Archikulture Digest
Disenchanted

Disenchanted

Breakthrough Theatre, Orlando, Florida

Directed by Wade Hair

Starring Krys Arvelo, Carmen Kaylyn Cartagena, Marasha Symone Johnson, Allie Van Buskirk, Lillian G. Kaku, Ariel Lugo, Melina Kay, Carla Hanson, Elle Grant, Shauni Ramai

It’s time for the toons to have a say in their own dimension. I’ve followed this show’s development from its inception at the Orlando Fringe since 2013, or maybe earlier. It not only holds up, it creeps a little better every time as creator Fiely Matias tweaks his biggest project ever.

In the sort of space that live theater exists inside of, all the female Disney heroines hang out when they aren’t flopping around the film and theater worlds. They all struggle to get their guy, and not much more. You don’t really notice the stereotyping until you throw them all in a pile and listen to all their hit songs, and then you might notice that single theme: “I’m so lonely, only a man (of whatever species) will make me happy.”

The leader of the pack is Snow White (Arvelo) a woman complete with a magic mirror, a poisoned apple, a glass coffin, and seven dwarves. You think she could get somewhere on just that, but she’s controlled by an evil queen, and comes from the rich, yet misogynistic Central European storytelling tradition. All it’s missing are the religious wars, and that’s how more than a few of us got our guilt on.

All in all, there are 20 imperiled and notionally helpless women on stage, and a few new ones have signed on since we last saw this show: Princess Badroulbadour (Shauni Ramai), who comes from the Middle Eastern tradition, can best be describes as Aladdin’s main squeeze. She’s defined by her boyfriend, cute as he may be. And here the men we find are boy-band hot and care more about how the magic carpet performs than what their GF wants to do with her life beyond that morally ambiguous happily ever after.

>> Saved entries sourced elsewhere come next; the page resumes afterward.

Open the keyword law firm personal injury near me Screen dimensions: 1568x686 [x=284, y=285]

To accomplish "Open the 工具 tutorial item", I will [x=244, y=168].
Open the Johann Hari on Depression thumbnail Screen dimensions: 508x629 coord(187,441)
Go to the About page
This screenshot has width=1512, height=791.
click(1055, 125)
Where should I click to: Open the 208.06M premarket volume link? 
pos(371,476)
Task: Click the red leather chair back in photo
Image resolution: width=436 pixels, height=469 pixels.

The cast here is outstanding, even if not everyone gets their own solo. Princess Badroulbadour deserved more stage time, while Melina Kay channeled Pocahontas, who met some guy who proceeded to wipe out her family with a fatal social disease. Then we have “The Princess Who Kissed the Frog” (Carla Hanson) who doesn’t even get a proper name.

There’s a message, but it’s a well-presented message hidden behind lots of Disney-safe tunes filling the evening. The show has evolved over the years, and now does a better job of telling the various women’s backstories while retaining its fun collection of tunes. Catch this orbit of the show, you never know when it will pass this way again.